- _Document segment_:
◆ ◆ ◆ ◆ ◆ ◆ ◆

Saving and restoring simulation state • individual

Introduction

When modeling the impact of an intervention on a disease, it is common to have a first simulation phase where the intervention is disabled to achieve steady-state, followed by a second phase during which the intervention is applied. Often, we want to run the second phase many times over, varying the intervention parameters. Simulating the first phase every time is unnecessary and wasteful, since it isn’t affected by the intervention parameters.

Individual allows the user to run a simulation for a number of time steps, save the state of the simulation and resume it multiple times, with different parameters each time. This way, the initial phase before the intervention only needs to be simulated once.

Usage

The typical way to use this feature is to define a simulation function which creates all the relevant simulation data and then calls simulation_loop. The function we define takes in an optional state parameter that is passed through to simulation_loop.

run_simulation <- function(timesteps, state = NULL) {
  health <- CategoricalVariable$new(c("S", "I"), rep("S", 10))
  process <- bernoulli_process(health, "S", "I", 0.01)
  simulation_loop(
    variables = list(health),
    processes = list(process),
    timesteps = timesteps,
    state = state)
}

The simulation can be run a first time, for a given number of steps. It returns a state object, which captures the internal state of all variables and events, the state of the random number generator and the number of time steps that were simulated.

state <- run_simulation(timesteps = 50)

Finally, the simulation is resumed with a larger number of time steps, passing in the state object as an argument. The timesteps argument refers to the total number of time steps, including both the original simulation run and the new one. In this case, run_simulation will only simulate 50 extra steps. Before running the actual simulation, simulation_loop will reload the simulation state from its argument, overwriting any values we had set when initializing the variables.

◆ ◆ ◆ ◆ ◆ ◆ ◆

- _Dataset entries_:
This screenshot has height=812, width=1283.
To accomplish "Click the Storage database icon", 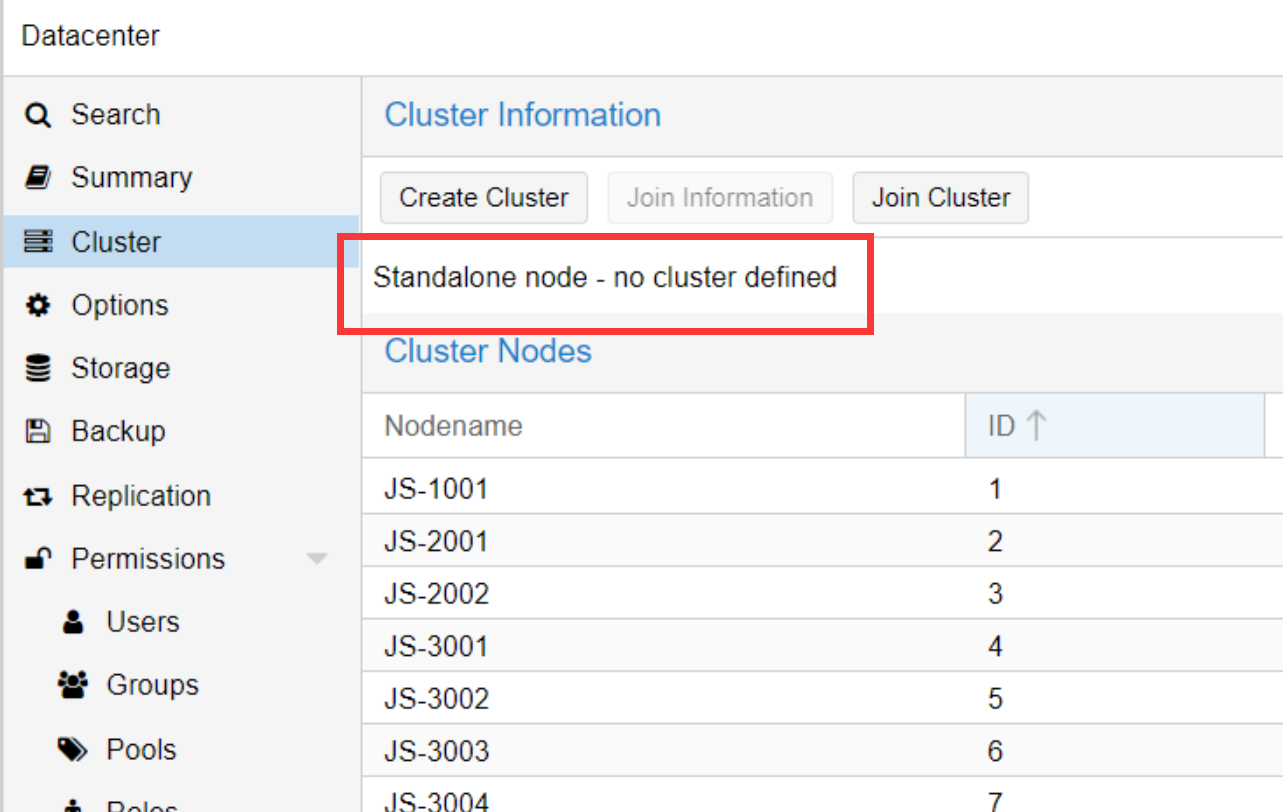I will tap(37, 369).
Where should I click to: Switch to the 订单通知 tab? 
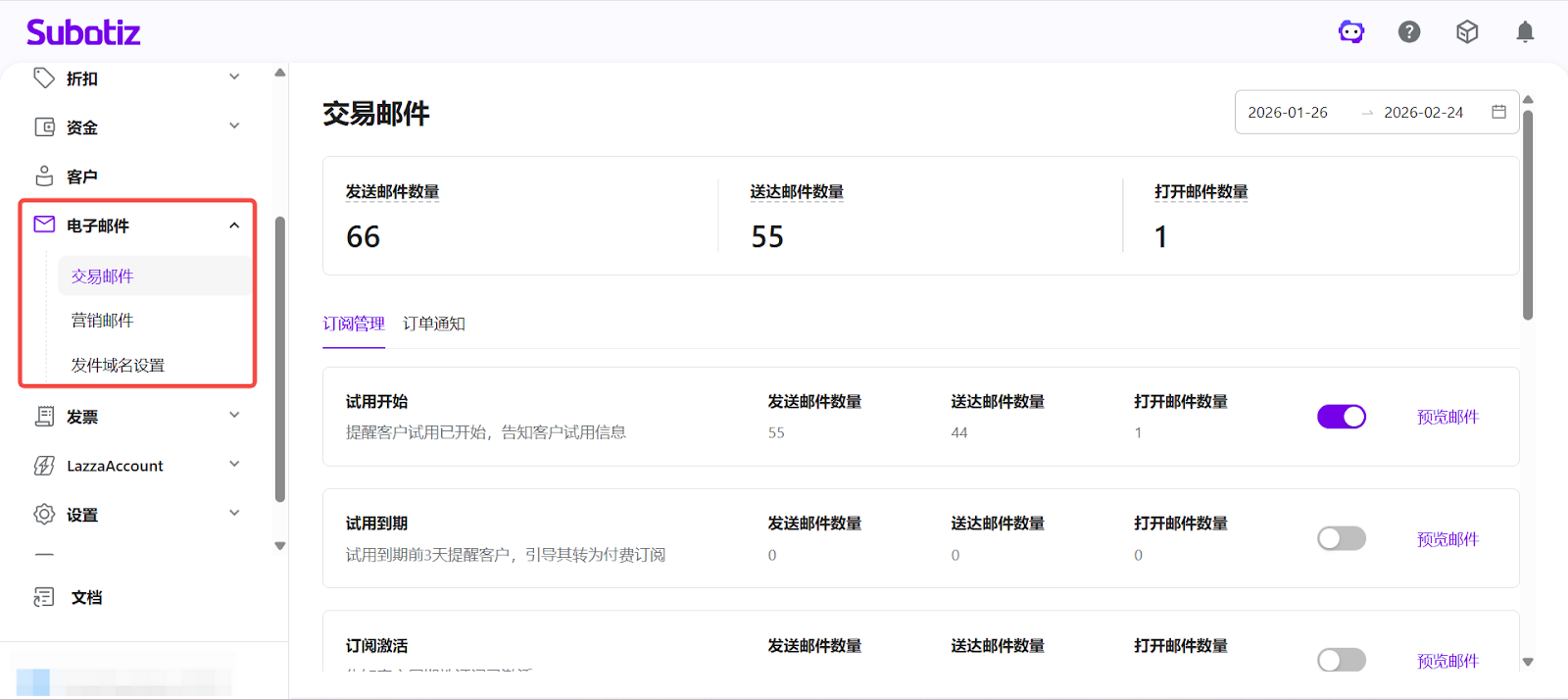click(433, 324)
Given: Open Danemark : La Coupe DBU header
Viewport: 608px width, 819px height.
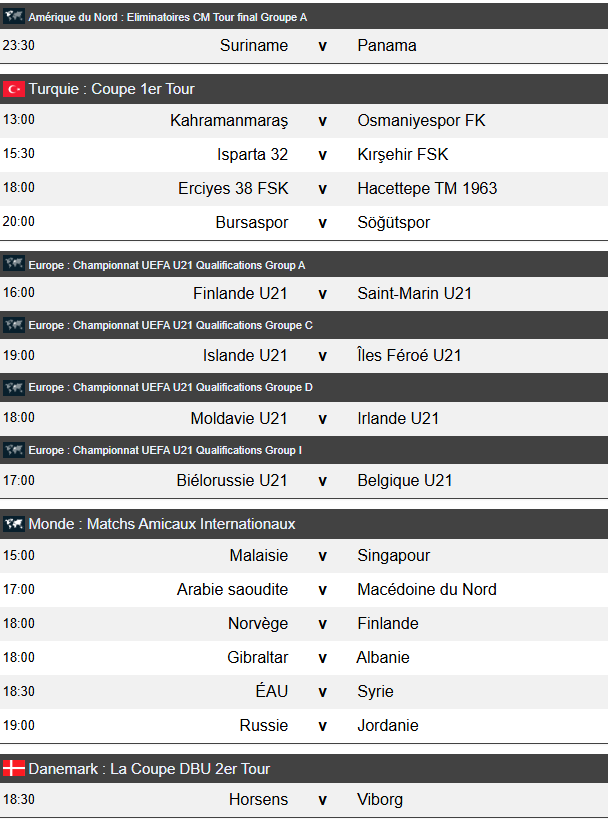Looking at the screenshot, I should click(150, 768).
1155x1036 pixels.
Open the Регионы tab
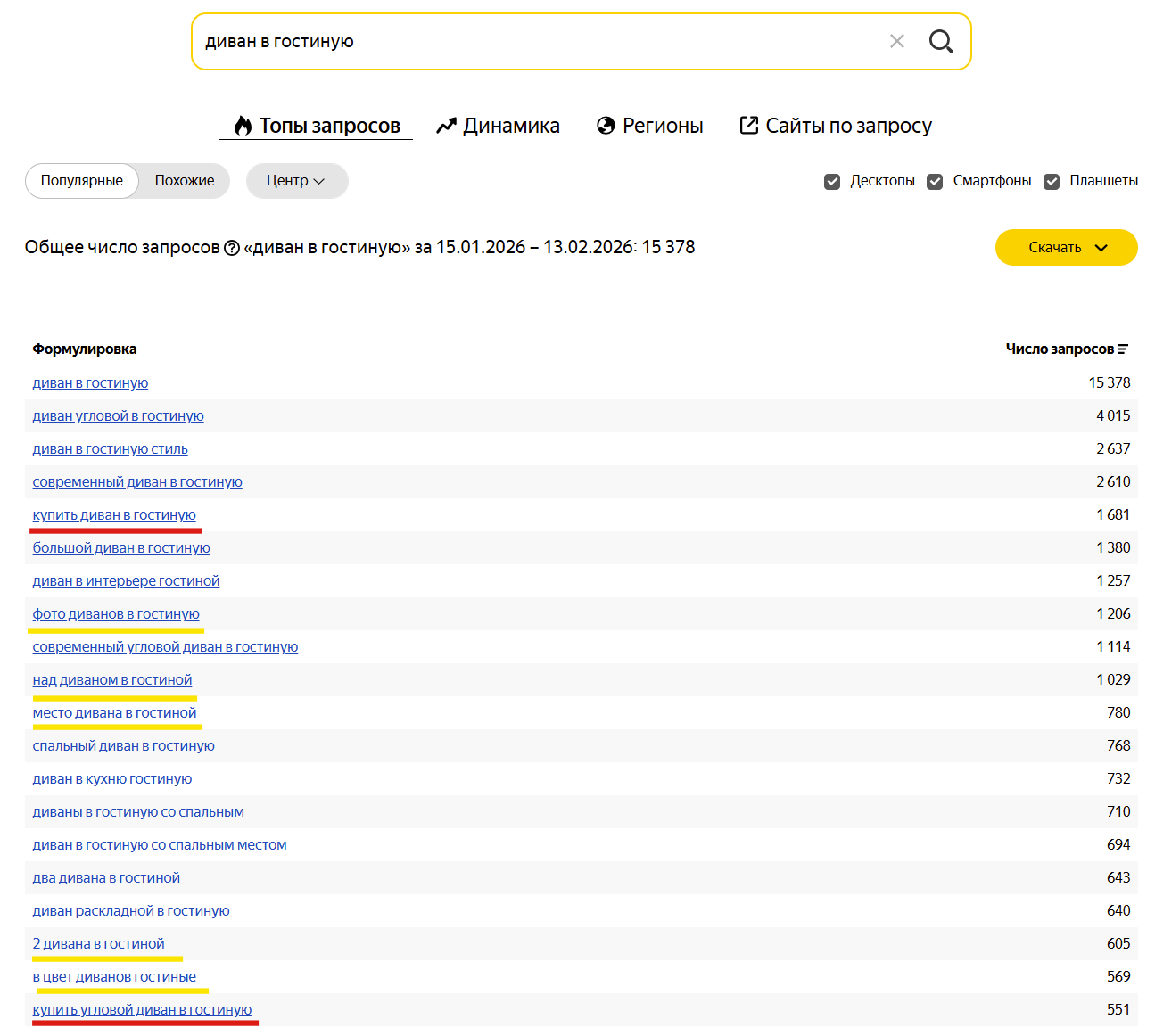[x=664, y=125]
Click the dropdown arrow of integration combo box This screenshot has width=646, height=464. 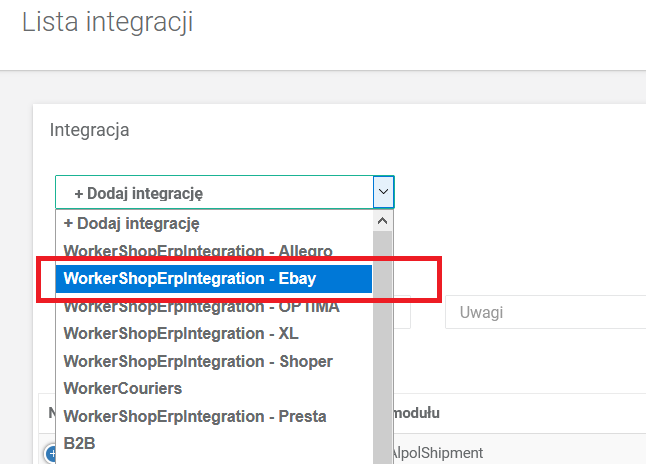pyautogui.click(x=383, y=192)
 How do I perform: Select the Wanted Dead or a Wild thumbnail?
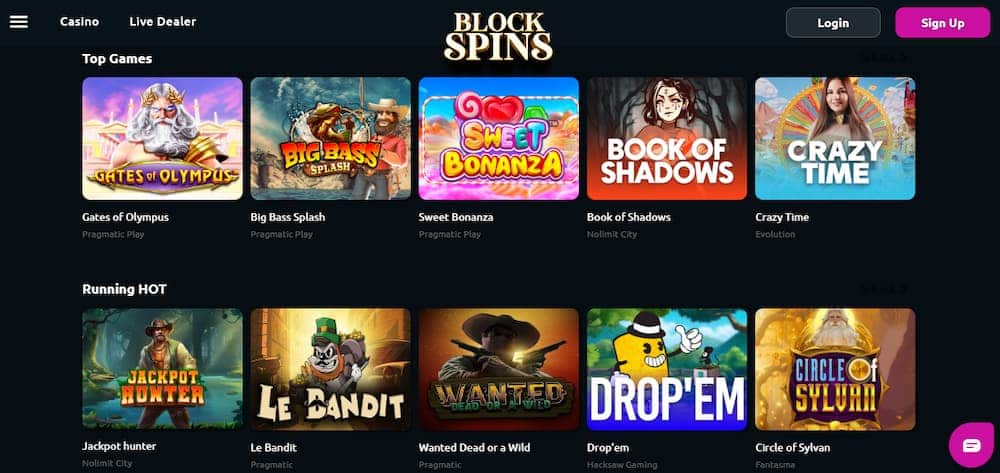coord(499,369)
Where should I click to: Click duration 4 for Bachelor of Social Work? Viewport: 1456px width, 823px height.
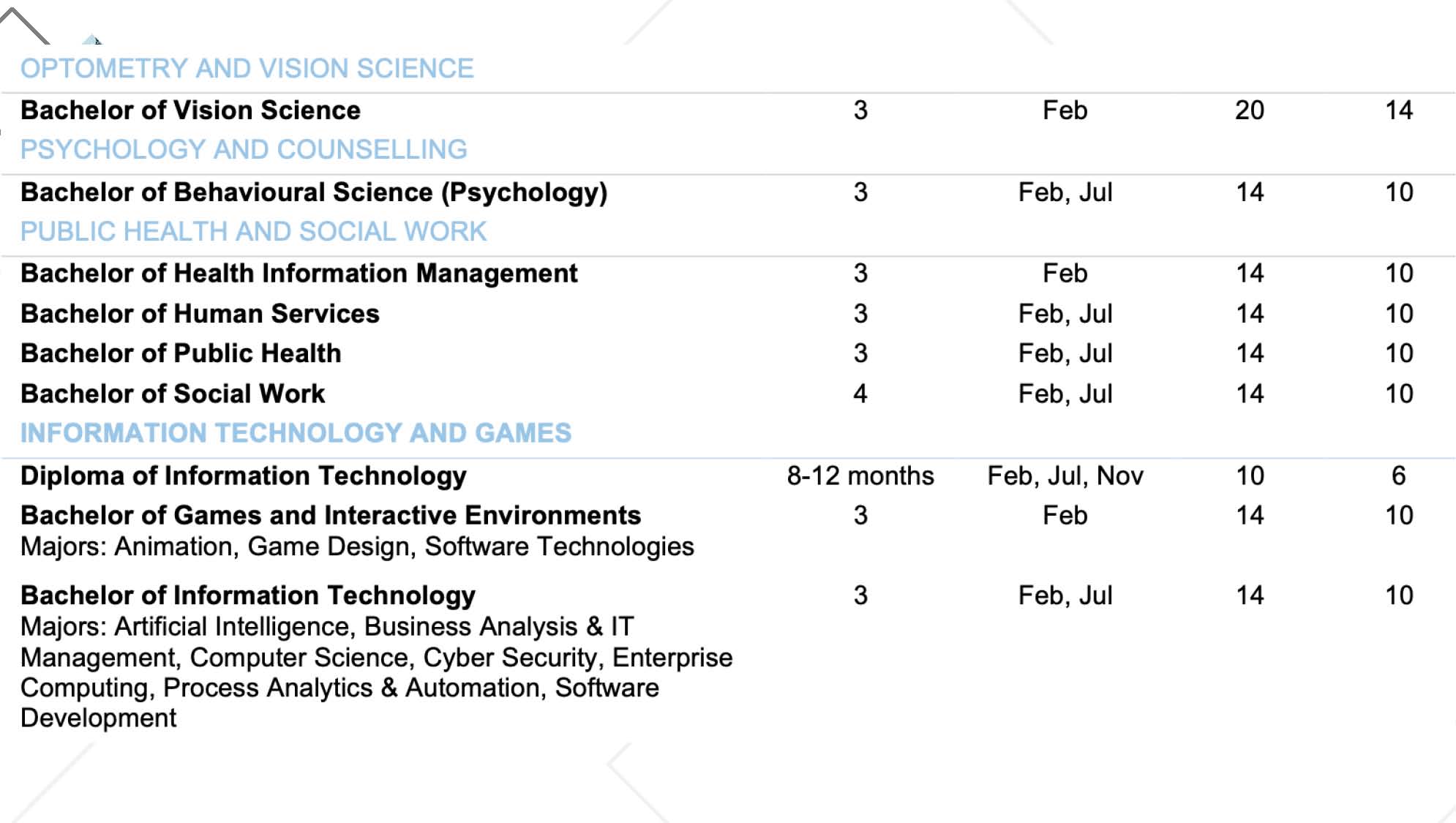[x=860, y=394]
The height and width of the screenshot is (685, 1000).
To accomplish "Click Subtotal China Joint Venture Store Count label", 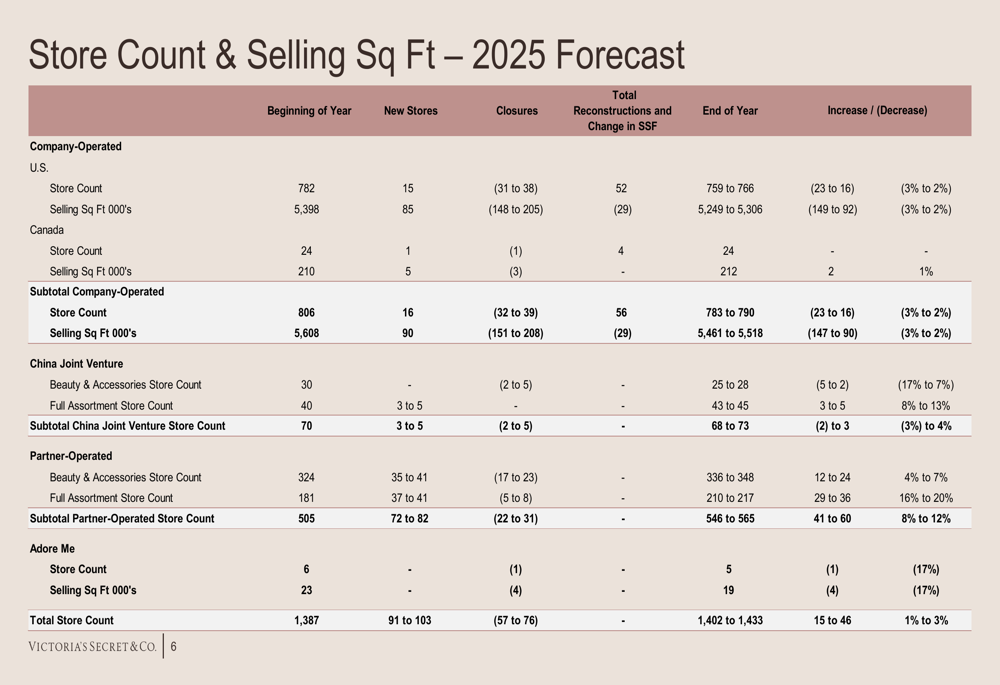I will coord(128,426).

◆ ◆ ◆ ◆ ◆ ◆ ◆

- _Tasks to carry out_:
A. Reproduce the page on saving simulation state from "The simulation can" to "that were simulated.", replacing "random number generator" with "RNG".
B. For each statement about the page on saving simulation state, answer yes or no and quote the words of the page that decide it.
(i) The first simulation phase is affected by the intervention parameters.
(ii) The timesteps argument counts both the original run and the new one.
(iii) When resuming, simulation_loop keeps the values set when the variables were initialized.
C. Please continue the page on saving simulation state from its final sentence.
The entries are separate material with no connection to the page on saving simulation state.

- _Answers to the problems_:
A.
The simulation can be run a first time, for a given number of steps. It returns a state object, which captures the internal state of all variables and events, the state of the RNG and the number of time steps that were simulated.

B.
(i) No: "since it isn’t affected by the intervention parameters"
(ii) Yes: "The timesteps argument refers to the total number of time steps, including both the original simulation run and the new one"
(iii) No: "simulation_loop will reload the simulation state from its argument, overwriting any values we had set when initializing the variables"

C.
run_simulation(timesteps = 100, state = state)

Practical example

To demonstrate the checkpoint and restore functionality of individual in a practical setting, we will use a SIRS model with a vaccination intervention. Our aim is to compare the impact of the vaccination campaign, given different vaccine efficacy scenarios.

Individuals in the simulation move from being susceptible (S) to infectious (I) to recovered (R) and back to susceptible, after their natural immunity wanes off. Out of the entire population N, only I0 individuals are initially infectios, and the rest are susceptible. Orthogonally, an individual can either be vaccinated (Y) or not (N). The vaccination and the immunity it confers never wanes off. All individuals are initially unvaccinated.

make_variables <- function(N, I0) {
  health_states_t0 <- rep("S",N)
  health_states_t0[sample.int(n = N,size = I0)] <- "I"
  health <- CategoricalVariable$new(categories = c("S","I","R"), initial_values = health_states_t0)

  vaccinated <- CategoricalVariable$new(categories = c("Y", "N"), initial_values = rep("N", N))

  list(health = health, vaccinated = vaccinated)
}

A vaccinated individual has a reduced probability of becoming infectious, as determined by the vaccine’s efficacy. The function below creates the process to model infection. It samples from the susceptible compartments, applying the different rates depending on the whether an individual’s vaccinated status.

make_infection_process <- function(health, vaccinated, N, beta, vaccine_efficacy) {
  function(t) {
    I <- health$get_size_of("I")
    foi <- beta * I / N

    vaccinated_S <- health$get_index_of("S")$and(vaccinated$get_index_of("Y"))
    non_vaccinated_S <- health$get_index_of("S")$and(vaccinated$get_index_of("N"))

    vaccinated_S$sample(rate = foi * (1 - vaccine_efficacy))
    non_vaccinated_S$sample(rate = foi)

    health$queue_update(value = "I", index = vaccinated_S)
    health$queue_update(value = "I", index = non_vaccinated_S)
  }
}

Vaccination happens at fixed mass-vaccination event, according to a pre-determined schedule defined by the vaccination_times parameter. Each vaccination event affects a percentage of the population, as determined by the vaccination_coverage parameter. The coverage may vary from one instance to the next.

Because we intend on saving and restoring the simulation with various vaccination schedules, we pass restore = FALSE to the Event constructor. See the Saving and restoring events section for details.

make_vaccination_event <- function(vaccinated, vaccination_times, vaccination_coverage) {
  e <- Event$new(restore = FALSE)
  e$schedule(vaccination_times - 1)
  e$add_listener(function(t) {
    index <- which(vaccination_times == t)
    coverage <- vaccination_coverage[[index]]
    targets <- vaccinated$get_index_of("N")$sample(coverage)
    vaccinated$queue_update(value = "Y", targets)
  })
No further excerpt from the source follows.